Im Kontext der Philosophie der Freiheit ist das Bestimmende stets der ideelle Anteil der Wahrnehmung, der Begriff oder das Gesetz, mag es nun erkannt sein oder nicht. Dieses Gesetz, das die Wahrnehmung bestimmt, indem es in ihr wirkt, ist aber seinerseits wesenhaft, es ist Ausdruck eines Wesens. Geistige Kollektivwesen wirken in der Natur, in der naturhaften Seite des Menschen, in der Gesellschaft: mögen sie auch Individualitäten sein, weil geistige Wesen stets Individualitäten sind, so erscheinen sie den Individuen gegenüber, die durch sie bestimmt werden, doch als Kollektivmächte.

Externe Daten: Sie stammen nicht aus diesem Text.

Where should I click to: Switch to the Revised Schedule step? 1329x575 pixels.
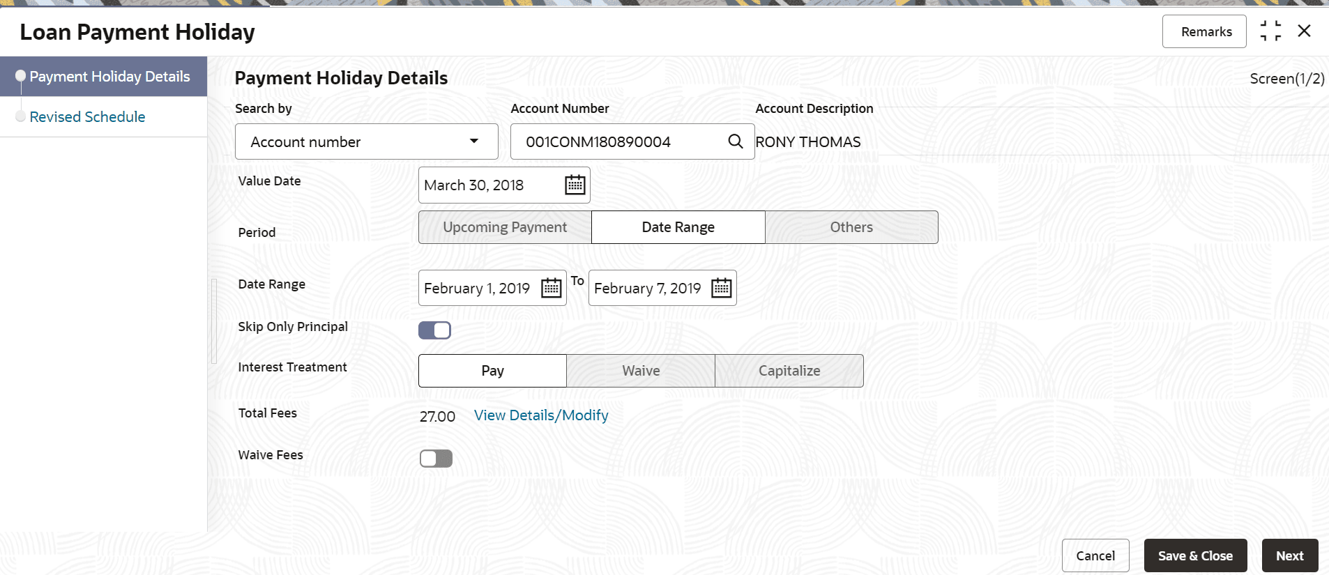tap(87, 117)
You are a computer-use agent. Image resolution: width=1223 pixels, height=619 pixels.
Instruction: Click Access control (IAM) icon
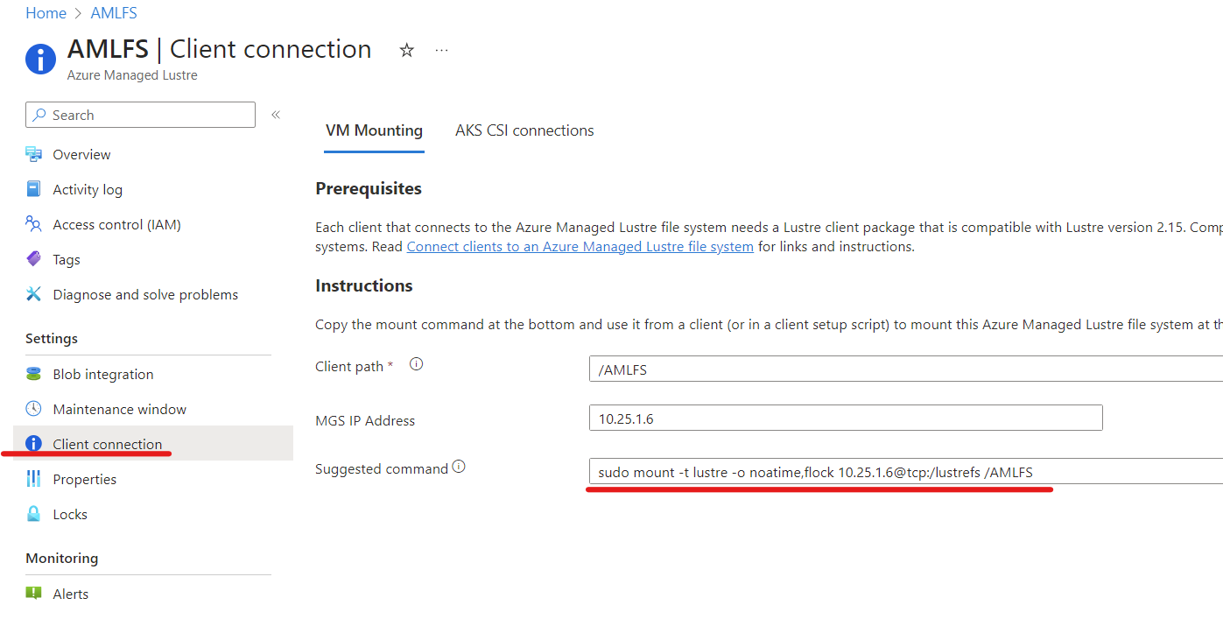[34, 224]
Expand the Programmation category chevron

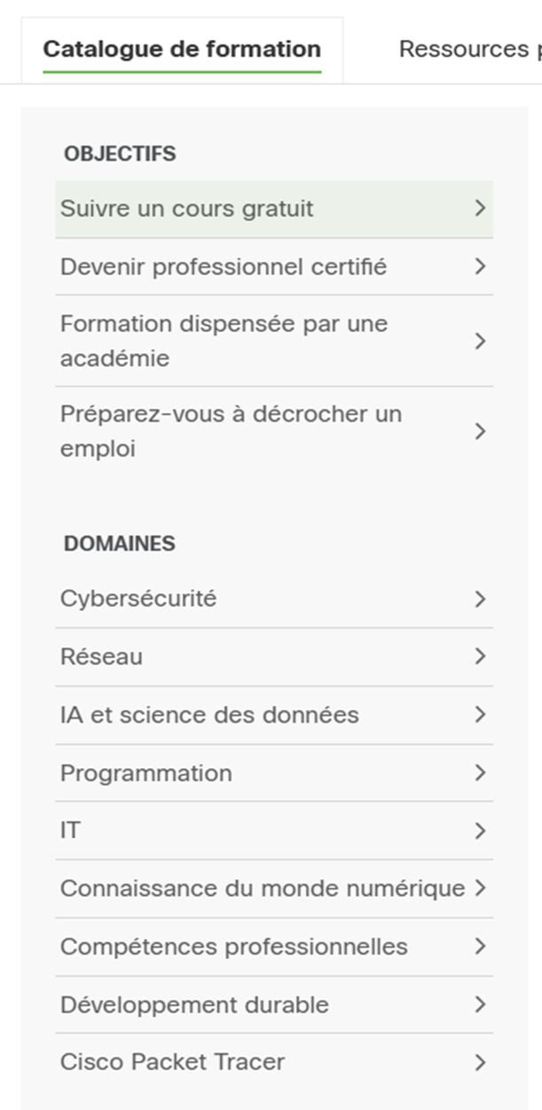480,772
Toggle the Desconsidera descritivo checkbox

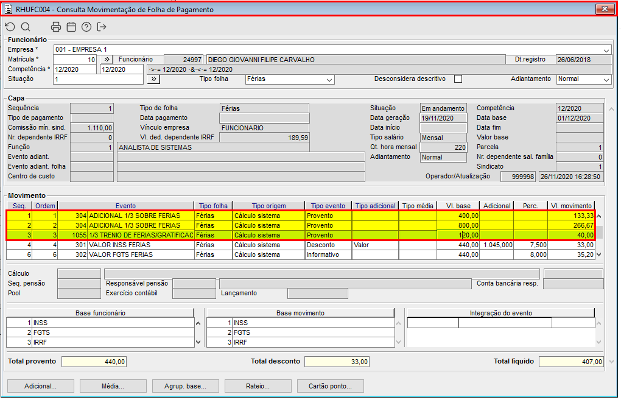458,79
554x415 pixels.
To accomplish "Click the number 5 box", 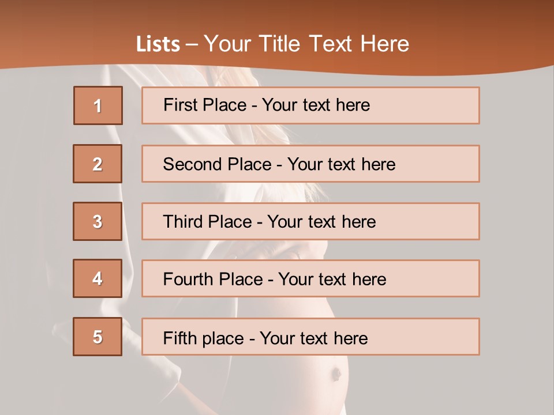I will [x=98, y=337].
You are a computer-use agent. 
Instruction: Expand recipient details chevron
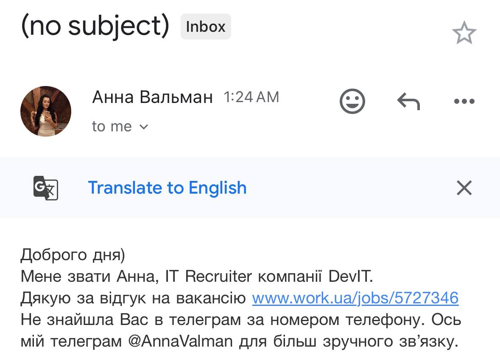tap(144, 127)
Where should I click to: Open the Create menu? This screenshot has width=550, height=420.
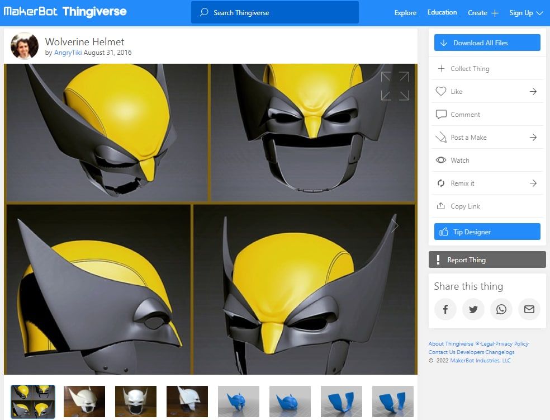[x=479, y=12]
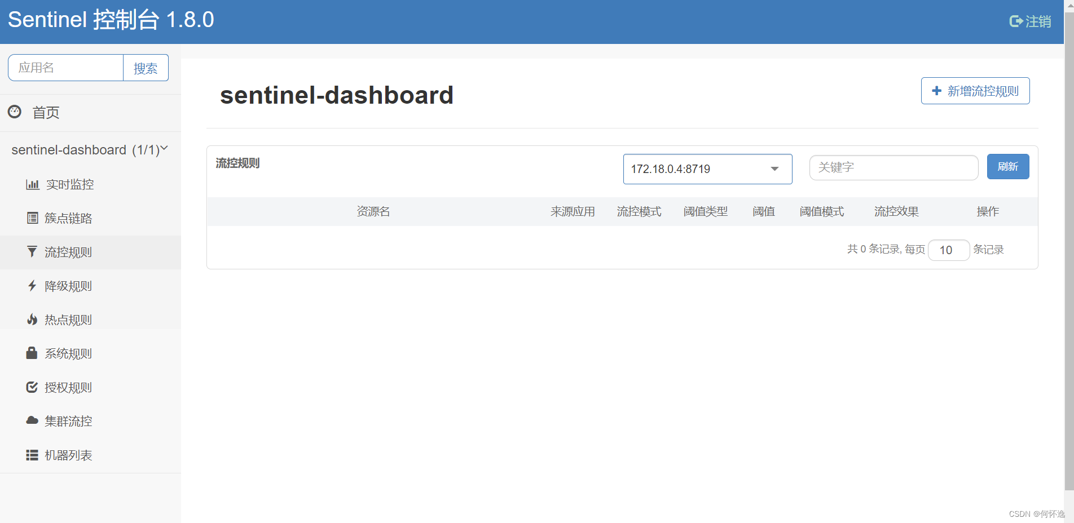
Task: Select the 热点规则 flame icon
Action: (x=32, y=319)
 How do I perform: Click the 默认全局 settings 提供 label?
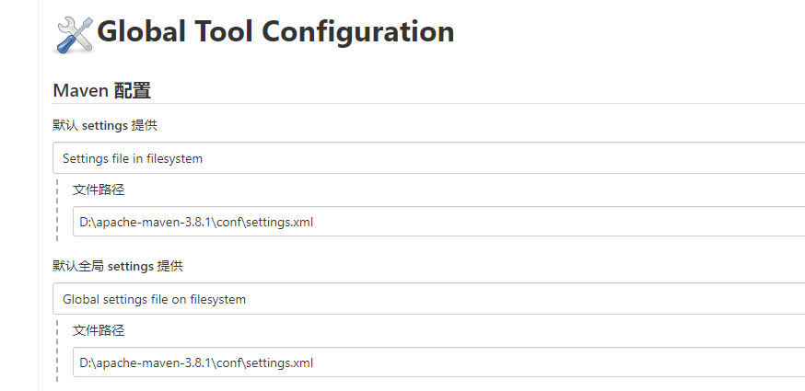click(x=117, y=266)

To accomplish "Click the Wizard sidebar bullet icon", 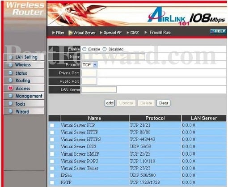I will pos(11,111).
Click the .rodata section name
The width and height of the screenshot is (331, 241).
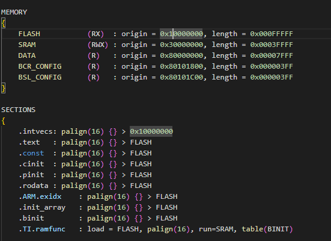pos(34,186)

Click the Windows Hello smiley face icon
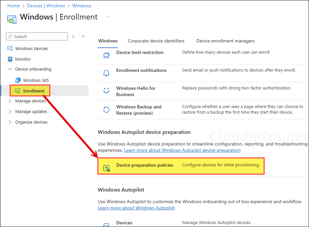tap(106, 90)
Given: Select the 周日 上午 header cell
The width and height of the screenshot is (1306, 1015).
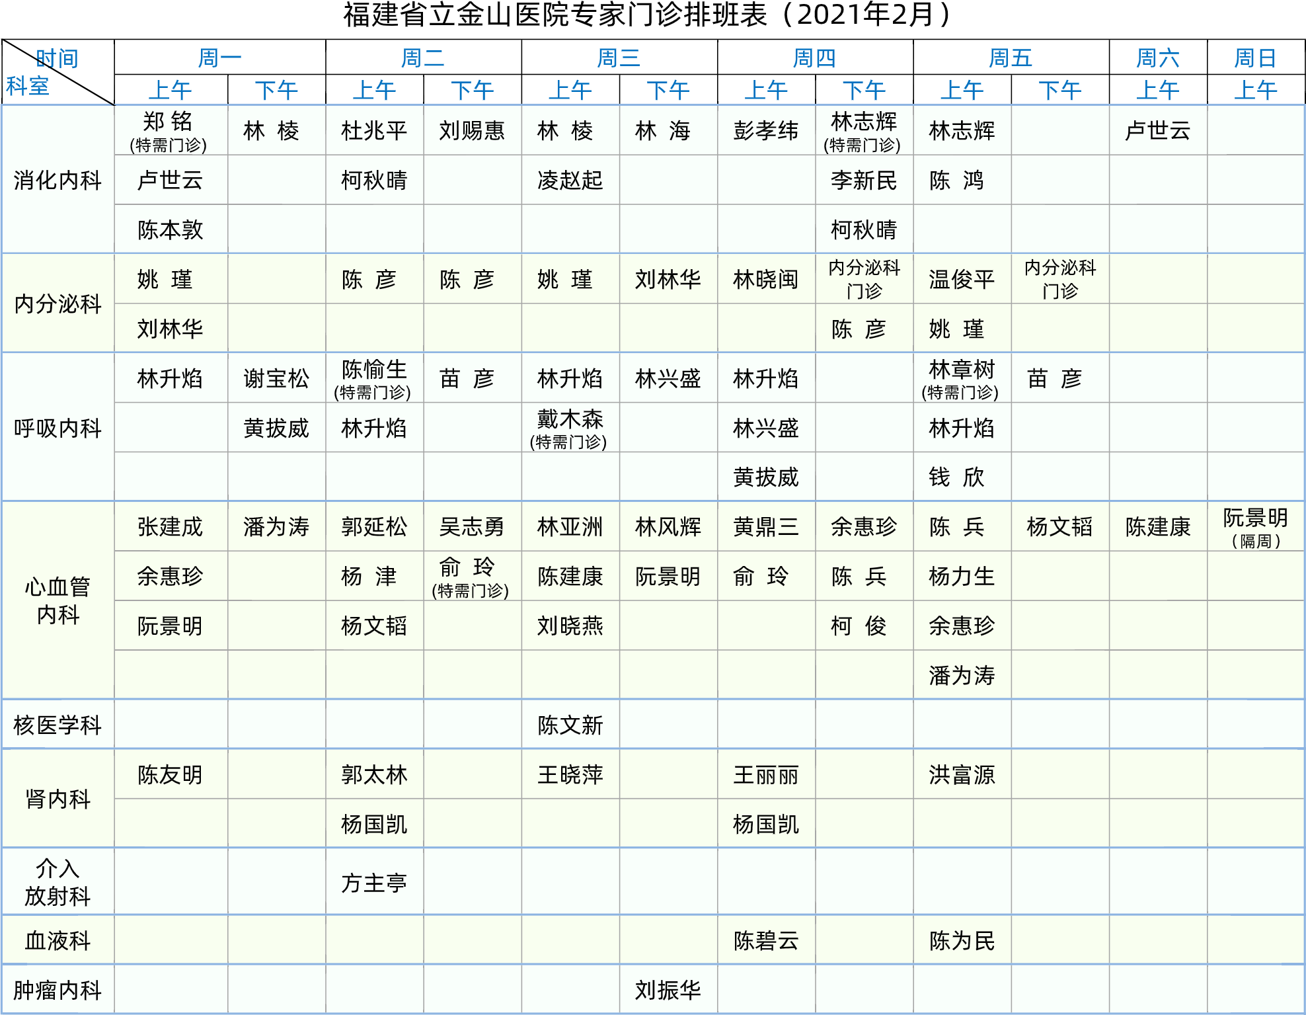Looking at the screenshot, I should coord(1255,90).
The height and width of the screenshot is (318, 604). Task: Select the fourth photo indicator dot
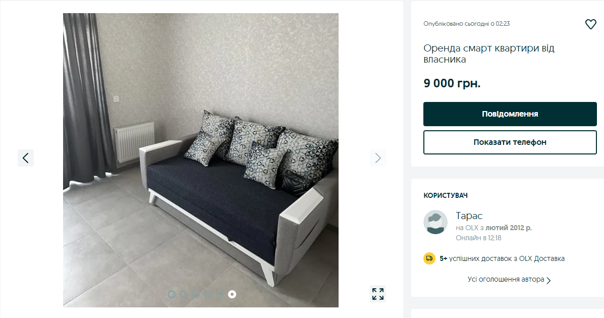(207, 294)
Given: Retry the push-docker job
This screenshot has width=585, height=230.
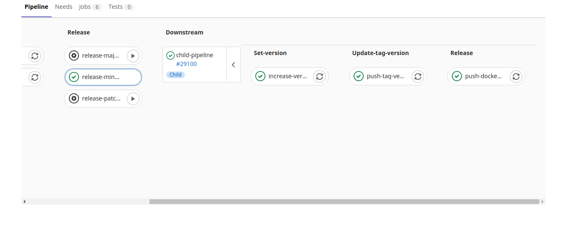Looking at the screenshot, I should coord(516,76).
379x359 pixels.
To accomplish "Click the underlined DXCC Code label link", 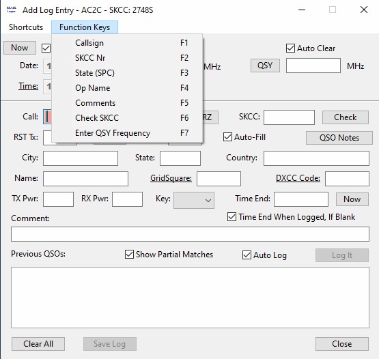I will [298, 178].
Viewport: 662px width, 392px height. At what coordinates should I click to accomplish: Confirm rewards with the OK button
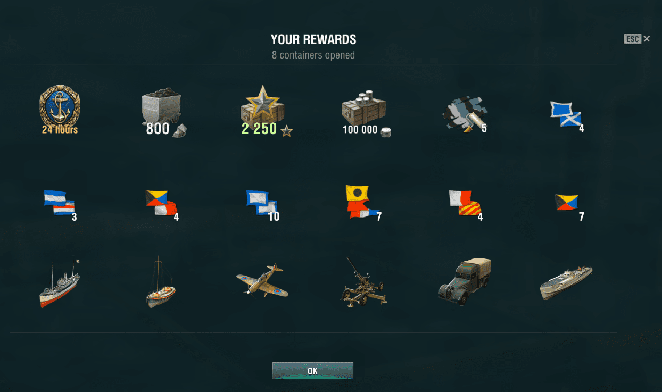(x=313, y=371)
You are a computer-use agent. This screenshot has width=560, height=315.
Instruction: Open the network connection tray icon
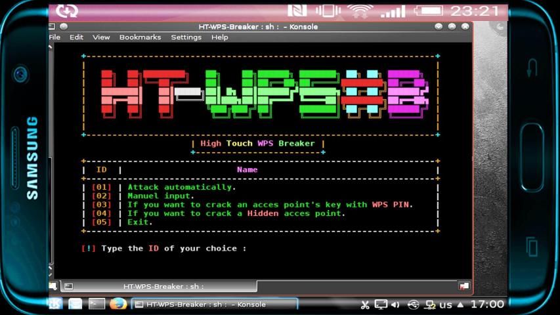tap(431, 305)
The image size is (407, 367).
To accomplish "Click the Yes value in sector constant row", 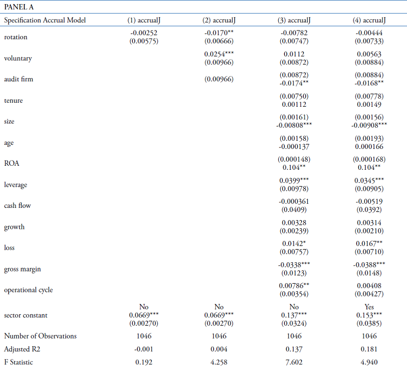I will coord(369,307).
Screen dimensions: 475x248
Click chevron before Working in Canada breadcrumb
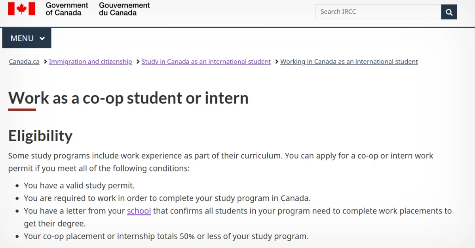click(x=277, y=62)
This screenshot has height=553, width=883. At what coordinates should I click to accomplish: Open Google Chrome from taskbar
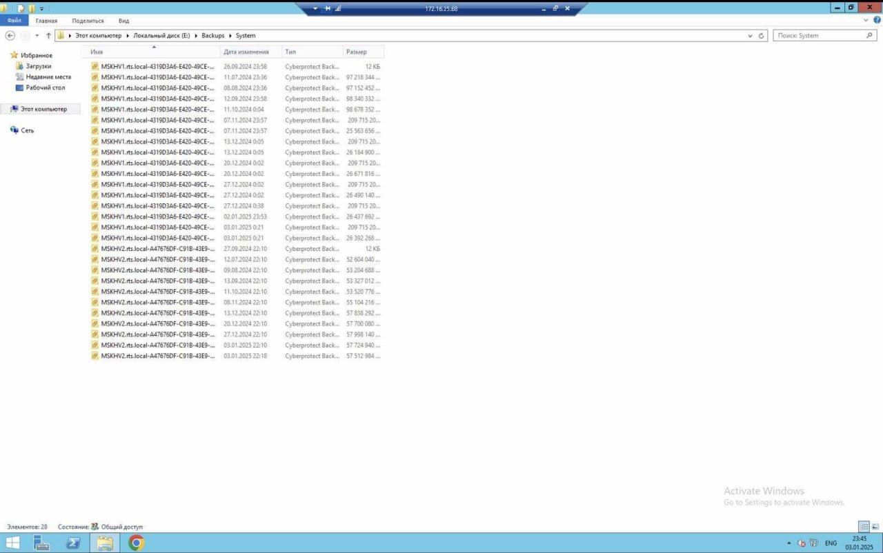136,543
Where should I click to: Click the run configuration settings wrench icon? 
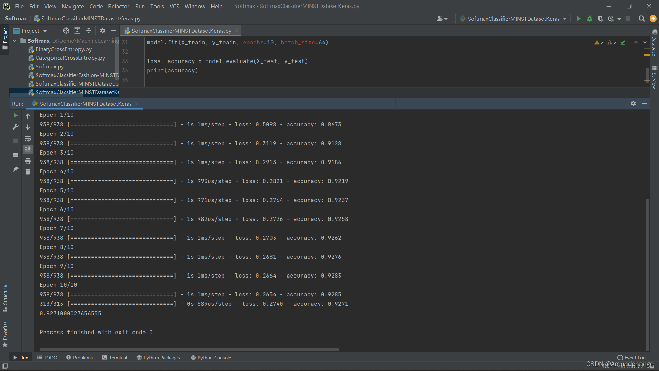[x=16, y=127]
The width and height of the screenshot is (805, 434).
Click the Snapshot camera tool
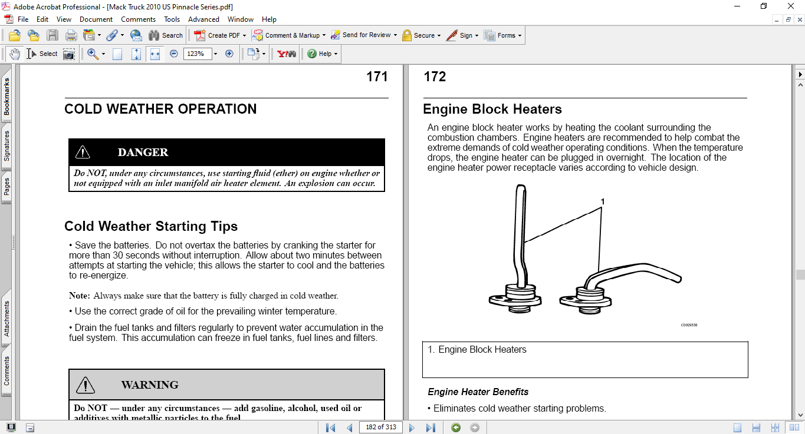[69, 54]
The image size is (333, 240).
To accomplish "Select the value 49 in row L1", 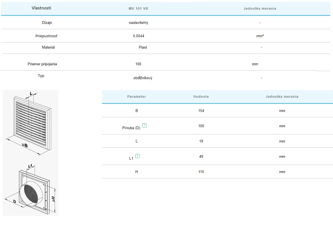I will click(x=201, y=156).
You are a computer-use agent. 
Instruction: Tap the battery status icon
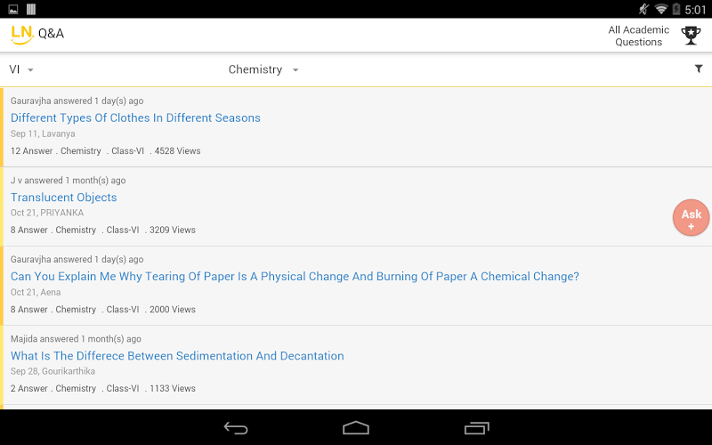[676, 9]
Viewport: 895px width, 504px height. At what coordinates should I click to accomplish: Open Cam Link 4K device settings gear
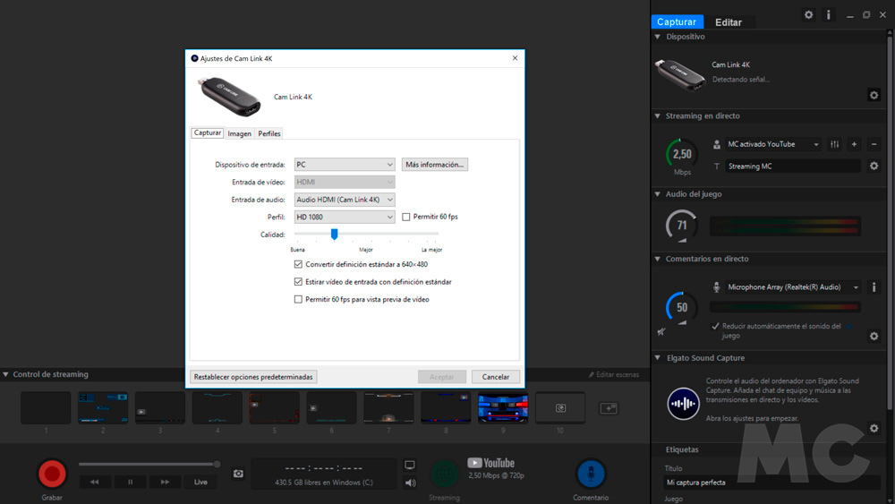point(874,95)
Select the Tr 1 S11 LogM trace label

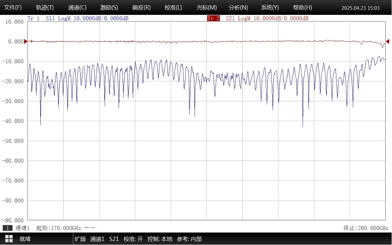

»Das bewusste Wirken der einzelnen Menschen ist keineswegs alles, womit man bei einer Familie, einem Stamme, Volke, einer Rasse zu rechnen hat …«, führt Steiner in Wie erlangt man … aus. »Und in dem Leben einer Familie, eines Volkes, einer Rasse wirken außer den einzelnen Menschen auch die ganz wirklichen Familienseelen, Volksseelen, Rassengeister«.

Wer die Gesetze, die in diesen Kollektiven wirken, nicht durchschaut, wird unbewusst durch sie bestimmt, er ist ein Sklave seiner »Rassen-« oder »Klasseninstinkte« und insofern unfrei. Das gilt übrigens auch für die Konventionen »wissenschaftlicher« Denkkollektive und die Institutionen, in denen sie sich stratifizieren. »Von dem Zeitpunkte an, wo der Geheimschüler dem Hüter der Schwelle begegnet«, hat er jedoch »nicht bloß seine eigenen Aufgaben als Persönlichkeit zu kennen, sondern er muss wissentlich mitarbeiten an denen seines Volkes, seiner Rasse«. Er darf sich also ebensowenig durch die gesellschaftliche Konvention, wie durch die Vererbung oder die Eigenschaften bestimmen lassen, die ihm durch die Natur zuteil geworden sind.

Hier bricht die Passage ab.